Villanueva. Historias de los primeros años, 2

04-10-2009.
El alma de aquel equipo de educadores era el padre Fernando Pérez Romero, Prefecto del colegio. Velaba por nuestra formación, sufría con nosotros el frío y la falta de medios e intentaba, siempre, que nuestra estancia en el colegio fuera cada vez más cómoda y agradable, a pesar de las limitaciones a las que necesariamente nos veíamos sometidos.

De carácter enérgico, serio y exigente, en su afán de evitar que algún alumno gozara de lujos no permitidos a los demás, cuando llegaba algún envío de comida procedente de nuestras casas, lo repartía entre todos los alumnos del colegio.

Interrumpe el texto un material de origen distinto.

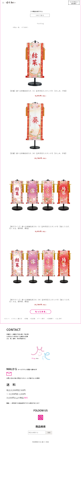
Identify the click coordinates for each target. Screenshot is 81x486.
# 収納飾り (50, 319)
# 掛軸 (26, 319)
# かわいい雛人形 (16, 319)
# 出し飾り (59, 319)
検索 (49, 432)
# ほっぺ (6, 319)
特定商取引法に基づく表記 (40, 442)
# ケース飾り (41, 319)
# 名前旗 (32, 319)
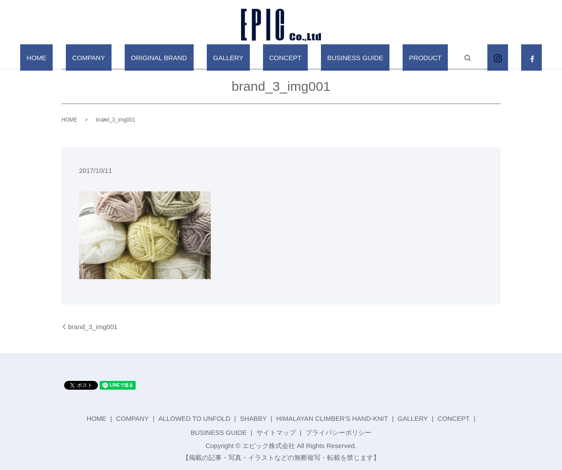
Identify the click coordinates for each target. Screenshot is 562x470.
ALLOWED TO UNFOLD (195, 418)
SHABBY (253, 418)
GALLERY (244, 57)
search (439, 58)
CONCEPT (288, 57)
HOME (84, 57)
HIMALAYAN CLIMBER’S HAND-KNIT (332, 418)
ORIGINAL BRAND (181, 57)
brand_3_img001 (93, 326)
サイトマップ (276, 432)
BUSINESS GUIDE (346, 57)
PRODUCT (403, 57)
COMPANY (123, 57)
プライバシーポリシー (338, 432)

Ese fue el destino de mi pobre paquete.
Para proceder al reparto, previamente se formaban en el patio, ante la puerta del Prefecto, dos filas por orden de estatura. A continuación, de la caja de zapatos que contenía aquellos pobres alimentos, el padre iba sacando una rosquilla, un trozo de chocolate, una galleta, medio chorizo, un trocito de salchichón, etc., y procedía a entregarlo uno tras otro a cada alumno, hasta llegar al final. Setenta y cinco alumnos se “saciaban” con las delicias destinadas a algún privilegiado ‑en aquel caso yo, que me quedaba sin privilegio‑. ¡Parecía imposible que hubiera para todos! Después de aquella experiencia, el milagro de los panes y los peces no me parecía tan espectacular.

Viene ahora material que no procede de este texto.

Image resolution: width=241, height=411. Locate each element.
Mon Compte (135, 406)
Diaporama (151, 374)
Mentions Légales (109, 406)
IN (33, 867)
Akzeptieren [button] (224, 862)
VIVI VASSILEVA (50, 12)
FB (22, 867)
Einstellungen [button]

Nuestras familias ‑que evidentemente no tenían el sentido de la generosidad que ostentaba el padre‑, cuando se enteraban de que el paquete, que con tanto mimo y sacrificio habían enviado a su hijito, se había repartido entre todos los alumnos del colegio, nunca más volvían a enviar viandas empaquetadas, para evitar el reparto. A nosotros, por tanto, no nos quedaba más remedio que continuar saboreando, con resignación, los garbanzos y las lentejas de cada día.

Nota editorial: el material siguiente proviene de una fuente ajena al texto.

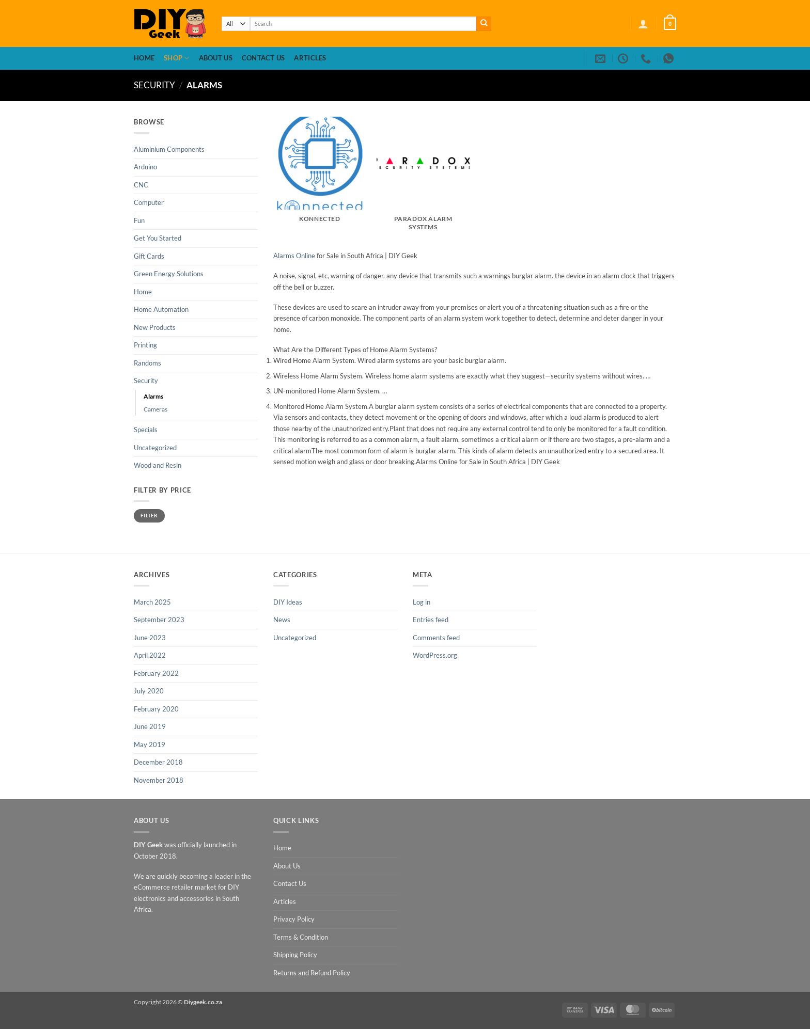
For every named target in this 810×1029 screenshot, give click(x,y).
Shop (177, 58)
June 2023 (150, 638)
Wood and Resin (157, 465)
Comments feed (436, 638)
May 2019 (149, 744)
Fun (139, 220)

A los ocho años hice mi Primera Comunión. El padre Lorenzo Lacave dedicó a mi instrucción el máximo afecto, cuidado y atención. Por las mañanas, iba a clase y pedía al profesor que me dejara salir. Durante media hora, al día, iba instruyéndome y poniendo los cimientos de mi formación cristiana. Recuerdo perfectamente, que, con ejemplos y palabras sencillas, empezó por explicarme la existencia de Dios y su presencia en nuestras vidas. Luego me habló del Cielo, de los ángeles, del amor y la bondad del Padre Eterno.
Celebramos mi Primera Comunión en la parroquia de Villanueva del Arzobispo. Era el día del Corpus Christi y, junto a otros chicos externos del Grupo Escolar, recibí a Jesús por vez primera. Al acto asistió mi madre, que me acompañó durante todo el día. Como no tenía traje adecuado para el acto, me procuraron uno prestado. Decía mi madre que era “de torero”. Yo estaba loco de contento. No lo manché de chocolate, aunque los profesores hacían bromas acerca del premio que ganaría el primero que lo manchara. Por la tarde, fuimos a visitar a doña Carmen Benavides,por cuya mediación ingresé en el centro. Ya estaba muy mayor y delicada.
El padre Lacave dirigía también los Ejercicios Espirituales. Durante los tres días que duraban estos, debíamos permanecer en absoluto silencio. En el jardín, bajo una gran morera u ocultos entre la espesa vegetación, meditábamos. A mí me gustaba mucho leer aquellas vidas de santos, que casi siempre acababan en la hoguera o atravesados por las flechas de los indígenas a quienes intentaban evangelizar. A mis siete u ocho años, yo creía que los salvajes actuaban así porque también tenían mucho miedo al infierno, a la muerte o a la eternidad; y, seguramente, acertaba.
A mi modo, pensaba en la tortura mental a que era sometido el jefe de la tribu. En primer lugar, debía sentirse acosado cuando le hablaban de que, si no modificaba su plan de vida, le esperaba un infierno del que nunca lograría salir por muchos años y años que pasaran. A consecuencia de lo cual, al principio sufriría un bloqueo mental; luego, una depresión; a continuación, repetidas pesadillas; y, finalmente, un cabreo en arte mayor. La solución para aquellas mentes, no demasiado acostumbradas a profundizar en materia de Teología profunda, no podía ser otra más que (seguramente, por la noche en el más absoluto de los sigilos) llamar a su “guardia pretoriana” y, a la mayor brevedad, poner fin a la pesadilla, procediendo al “asado” del misionero en plaza pública, como aviso a futuros navegantes y escarmiento general.